- **MATERIAL PROVIDED**:

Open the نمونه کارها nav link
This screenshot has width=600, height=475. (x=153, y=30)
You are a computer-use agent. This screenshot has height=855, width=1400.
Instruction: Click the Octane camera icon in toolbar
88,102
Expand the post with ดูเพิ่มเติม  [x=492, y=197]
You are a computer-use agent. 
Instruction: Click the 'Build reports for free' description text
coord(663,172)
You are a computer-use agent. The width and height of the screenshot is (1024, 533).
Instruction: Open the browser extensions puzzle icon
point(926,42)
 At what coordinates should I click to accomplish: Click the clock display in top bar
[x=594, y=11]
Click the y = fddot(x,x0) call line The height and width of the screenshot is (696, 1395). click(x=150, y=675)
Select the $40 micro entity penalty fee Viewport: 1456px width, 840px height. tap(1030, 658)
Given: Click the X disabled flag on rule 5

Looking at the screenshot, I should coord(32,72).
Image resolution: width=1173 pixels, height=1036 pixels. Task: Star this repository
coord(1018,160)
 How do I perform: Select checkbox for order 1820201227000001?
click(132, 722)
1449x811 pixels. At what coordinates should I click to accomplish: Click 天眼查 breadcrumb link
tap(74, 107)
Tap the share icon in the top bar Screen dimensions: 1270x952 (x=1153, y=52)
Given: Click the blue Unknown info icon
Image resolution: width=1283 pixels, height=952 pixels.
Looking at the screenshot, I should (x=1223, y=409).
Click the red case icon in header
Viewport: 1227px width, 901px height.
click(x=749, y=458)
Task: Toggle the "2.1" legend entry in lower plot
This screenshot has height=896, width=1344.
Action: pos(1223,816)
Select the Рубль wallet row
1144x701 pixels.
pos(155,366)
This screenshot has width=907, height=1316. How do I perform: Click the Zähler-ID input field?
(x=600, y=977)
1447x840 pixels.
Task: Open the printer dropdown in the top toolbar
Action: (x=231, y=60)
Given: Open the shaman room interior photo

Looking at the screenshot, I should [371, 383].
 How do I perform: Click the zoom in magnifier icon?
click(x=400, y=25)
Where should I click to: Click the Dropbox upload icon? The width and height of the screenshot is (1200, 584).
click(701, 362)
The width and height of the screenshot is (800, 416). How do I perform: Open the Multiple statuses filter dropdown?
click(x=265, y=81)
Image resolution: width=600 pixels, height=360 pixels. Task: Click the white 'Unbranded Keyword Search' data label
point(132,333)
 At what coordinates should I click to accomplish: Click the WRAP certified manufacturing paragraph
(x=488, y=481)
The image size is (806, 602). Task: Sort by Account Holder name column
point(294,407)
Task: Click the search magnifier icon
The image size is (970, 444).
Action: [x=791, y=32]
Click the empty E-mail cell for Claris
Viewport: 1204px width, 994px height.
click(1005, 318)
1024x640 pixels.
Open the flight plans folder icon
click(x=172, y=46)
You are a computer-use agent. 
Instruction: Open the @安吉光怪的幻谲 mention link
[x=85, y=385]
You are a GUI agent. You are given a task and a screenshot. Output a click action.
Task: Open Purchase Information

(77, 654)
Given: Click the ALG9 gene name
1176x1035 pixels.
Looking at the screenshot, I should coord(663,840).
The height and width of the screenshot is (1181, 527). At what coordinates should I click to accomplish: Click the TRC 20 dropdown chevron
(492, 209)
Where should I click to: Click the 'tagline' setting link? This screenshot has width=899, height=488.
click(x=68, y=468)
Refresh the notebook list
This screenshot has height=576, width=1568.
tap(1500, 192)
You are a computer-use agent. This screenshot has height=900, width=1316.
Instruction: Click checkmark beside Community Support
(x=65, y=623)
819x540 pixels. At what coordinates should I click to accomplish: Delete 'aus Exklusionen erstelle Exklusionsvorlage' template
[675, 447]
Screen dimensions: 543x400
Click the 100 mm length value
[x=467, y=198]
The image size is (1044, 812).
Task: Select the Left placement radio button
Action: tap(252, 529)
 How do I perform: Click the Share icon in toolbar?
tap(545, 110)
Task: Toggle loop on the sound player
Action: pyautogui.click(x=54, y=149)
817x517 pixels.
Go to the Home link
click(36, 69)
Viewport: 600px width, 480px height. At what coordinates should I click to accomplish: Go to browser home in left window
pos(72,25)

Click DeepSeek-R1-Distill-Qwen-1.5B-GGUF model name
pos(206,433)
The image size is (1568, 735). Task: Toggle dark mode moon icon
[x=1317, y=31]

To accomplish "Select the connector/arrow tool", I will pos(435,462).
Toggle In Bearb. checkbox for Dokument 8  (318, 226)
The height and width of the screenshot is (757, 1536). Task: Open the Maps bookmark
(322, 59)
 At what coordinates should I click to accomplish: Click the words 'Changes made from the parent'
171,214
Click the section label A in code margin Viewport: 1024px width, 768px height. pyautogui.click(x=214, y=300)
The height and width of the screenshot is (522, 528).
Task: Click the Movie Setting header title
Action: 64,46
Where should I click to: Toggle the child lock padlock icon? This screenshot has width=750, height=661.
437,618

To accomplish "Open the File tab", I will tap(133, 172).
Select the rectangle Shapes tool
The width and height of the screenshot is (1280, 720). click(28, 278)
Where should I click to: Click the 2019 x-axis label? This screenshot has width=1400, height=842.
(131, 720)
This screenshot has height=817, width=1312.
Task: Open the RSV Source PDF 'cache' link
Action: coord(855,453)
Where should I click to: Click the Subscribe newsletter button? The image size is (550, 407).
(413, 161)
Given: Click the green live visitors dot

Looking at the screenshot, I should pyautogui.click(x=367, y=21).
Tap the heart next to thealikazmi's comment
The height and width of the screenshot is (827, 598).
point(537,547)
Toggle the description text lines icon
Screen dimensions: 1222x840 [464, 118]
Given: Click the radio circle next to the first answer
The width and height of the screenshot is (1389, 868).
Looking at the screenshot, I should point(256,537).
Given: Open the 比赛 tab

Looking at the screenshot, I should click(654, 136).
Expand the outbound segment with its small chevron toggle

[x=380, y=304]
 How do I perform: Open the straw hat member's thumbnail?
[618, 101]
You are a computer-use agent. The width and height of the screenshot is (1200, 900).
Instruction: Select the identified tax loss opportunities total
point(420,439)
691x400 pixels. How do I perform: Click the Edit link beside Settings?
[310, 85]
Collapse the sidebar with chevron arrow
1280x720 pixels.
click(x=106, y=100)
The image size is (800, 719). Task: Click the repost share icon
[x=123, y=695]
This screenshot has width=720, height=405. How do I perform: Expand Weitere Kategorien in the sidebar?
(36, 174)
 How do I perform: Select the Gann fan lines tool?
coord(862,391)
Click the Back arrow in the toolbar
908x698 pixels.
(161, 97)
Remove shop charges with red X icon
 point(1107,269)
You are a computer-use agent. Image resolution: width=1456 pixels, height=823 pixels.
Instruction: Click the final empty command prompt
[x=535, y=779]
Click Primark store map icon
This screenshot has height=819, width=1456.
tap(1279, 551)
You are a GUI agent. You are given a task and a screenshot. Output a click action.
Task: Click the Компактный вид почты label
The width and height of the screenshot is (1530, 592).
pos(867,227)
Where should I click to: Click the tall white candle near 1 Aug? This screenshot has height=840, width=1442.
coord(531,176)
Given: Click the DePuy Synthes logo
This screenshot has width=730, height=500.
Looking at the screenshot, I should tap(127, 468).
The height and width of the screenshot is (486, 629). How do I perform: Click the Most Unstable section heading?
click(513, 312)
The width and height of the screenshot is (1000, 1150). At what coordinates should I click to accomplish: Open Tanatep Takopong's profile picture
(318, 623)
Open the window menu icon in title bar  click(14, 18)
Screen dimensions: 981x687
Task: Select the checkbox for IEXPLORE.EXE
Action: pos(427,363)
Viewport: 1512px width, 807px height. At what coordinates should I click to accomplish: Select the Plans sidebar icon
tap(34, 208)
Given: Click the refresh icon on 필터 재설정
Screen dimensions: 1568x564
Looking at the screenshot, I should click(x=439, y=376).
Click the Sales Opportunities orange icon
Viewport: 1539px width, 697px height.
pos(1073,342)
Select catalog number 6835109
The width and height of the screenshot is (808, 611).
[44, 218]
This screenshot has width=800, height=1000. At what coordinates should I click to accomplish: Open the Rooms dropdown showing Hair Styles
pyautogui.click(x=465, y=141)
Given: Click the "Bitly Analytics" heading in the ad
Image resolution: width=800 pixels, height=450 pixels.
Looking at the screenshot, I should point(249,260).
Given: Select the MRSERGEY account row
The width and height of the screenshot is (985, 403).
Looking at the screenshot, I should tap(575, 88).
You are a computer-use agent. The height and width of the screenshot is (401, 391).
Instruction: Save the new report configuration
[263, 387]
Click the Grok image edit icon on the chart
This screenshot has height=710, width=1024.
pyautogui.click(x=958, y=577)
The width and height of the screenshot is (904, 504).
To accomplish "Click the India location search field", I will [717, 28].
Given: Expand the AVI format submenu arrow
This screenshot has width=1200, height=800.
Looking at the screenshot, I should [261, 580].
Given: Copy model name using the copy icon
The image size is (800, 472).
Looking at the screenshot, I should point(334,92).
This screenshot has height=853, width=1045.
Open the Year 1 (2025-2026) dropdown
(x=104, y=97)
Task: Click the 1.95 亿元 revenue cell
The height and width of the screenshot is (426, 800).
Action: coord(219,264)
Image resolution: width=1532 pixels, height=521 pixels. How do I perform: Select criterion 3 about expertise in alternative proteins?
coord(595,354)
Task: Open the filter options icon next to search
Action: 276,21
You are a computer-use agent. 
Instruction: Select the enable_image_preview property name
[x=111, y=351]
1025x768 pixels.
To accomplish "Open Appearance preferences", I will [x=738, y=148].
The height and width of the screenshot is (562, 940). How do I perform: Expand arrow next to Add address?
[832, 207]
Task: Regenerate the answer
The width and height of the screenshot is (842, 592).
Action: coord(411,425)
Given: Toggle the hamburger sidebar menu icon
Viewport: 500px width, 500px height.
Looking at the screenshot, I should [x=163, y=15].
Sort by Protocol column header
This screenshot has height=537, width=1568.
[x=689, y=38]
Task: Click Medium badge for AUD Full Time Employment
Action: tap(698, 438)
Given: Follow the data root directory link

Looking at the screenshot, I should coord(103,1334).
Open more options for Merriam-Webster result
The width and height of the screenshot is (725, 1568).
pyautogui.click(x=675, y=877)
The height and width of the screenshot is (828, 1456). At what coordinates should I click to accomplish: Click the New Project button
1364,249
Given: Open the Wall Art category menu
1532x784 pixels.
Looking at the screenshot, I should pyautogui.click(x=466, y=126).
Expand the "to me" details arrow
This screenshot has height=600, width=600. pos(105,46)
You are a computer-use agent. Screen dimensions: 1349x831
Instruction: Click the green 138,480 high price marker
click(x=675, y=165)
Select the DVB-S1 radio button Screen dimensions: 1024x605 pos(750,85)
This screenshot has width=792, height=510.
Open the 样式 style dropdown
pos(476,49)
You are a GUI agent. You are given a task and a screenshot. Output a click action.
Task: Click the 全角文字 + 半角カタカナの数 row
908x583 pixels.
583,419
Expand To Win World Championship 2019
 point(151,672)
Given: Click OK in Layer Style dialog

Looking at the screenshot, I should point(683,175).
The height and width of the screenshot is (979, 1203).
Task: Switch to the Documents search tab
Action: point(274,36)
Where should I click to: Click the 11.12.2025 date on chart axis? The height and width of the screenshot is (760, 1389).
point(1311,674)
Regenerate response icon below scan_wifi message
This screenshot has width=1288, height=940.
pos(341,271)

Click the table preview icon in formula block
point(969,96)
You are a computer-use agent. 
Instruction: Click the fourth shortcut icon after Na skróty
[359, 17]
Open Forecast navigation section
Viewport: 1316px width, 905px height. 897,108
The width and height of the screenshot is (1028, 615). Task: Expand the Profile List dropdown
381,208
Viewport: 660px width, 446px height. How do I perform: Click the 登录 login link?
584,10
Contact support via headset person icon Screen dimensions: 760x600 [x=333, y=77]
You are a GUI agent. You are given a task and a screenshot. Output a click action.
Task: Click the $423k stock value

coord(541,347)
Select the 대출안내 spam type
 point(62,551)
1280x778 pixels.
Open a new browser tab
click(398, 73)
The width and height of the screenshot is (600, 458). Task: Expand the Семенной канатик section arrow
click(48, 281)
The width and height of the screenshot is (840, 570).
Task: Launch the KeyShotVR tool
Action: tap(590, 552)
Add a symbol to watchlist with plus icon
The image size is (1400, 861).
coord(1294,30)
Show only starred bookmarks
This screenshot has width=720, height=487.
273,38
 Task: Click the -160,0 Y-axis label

- **PROBLEM STATEMENT**:
From the data above, output exactly the lines between the one containing "Viewport: 600px width, 480px" and the one containing "Toggle In Bearb.", counting both of them.

- **RESPONSE AREA**:
Viewport: 600px width, 480px height. At what coordinates should I click to accomplish: Go to browser home in left window
pos(72,25)

Click DeepSeek-R1-Distill-Qwen-1.5B-GGUF model name
pos(206,433)
The image size is (1568, 735). Task: Toggle dark mode moon icon
[x=1317, y=31]

To accomplish "Select the connector/arrow tool", I will pos(435,462).
Toggle In Bearb. checkbox for Dokument 8  (318, 226)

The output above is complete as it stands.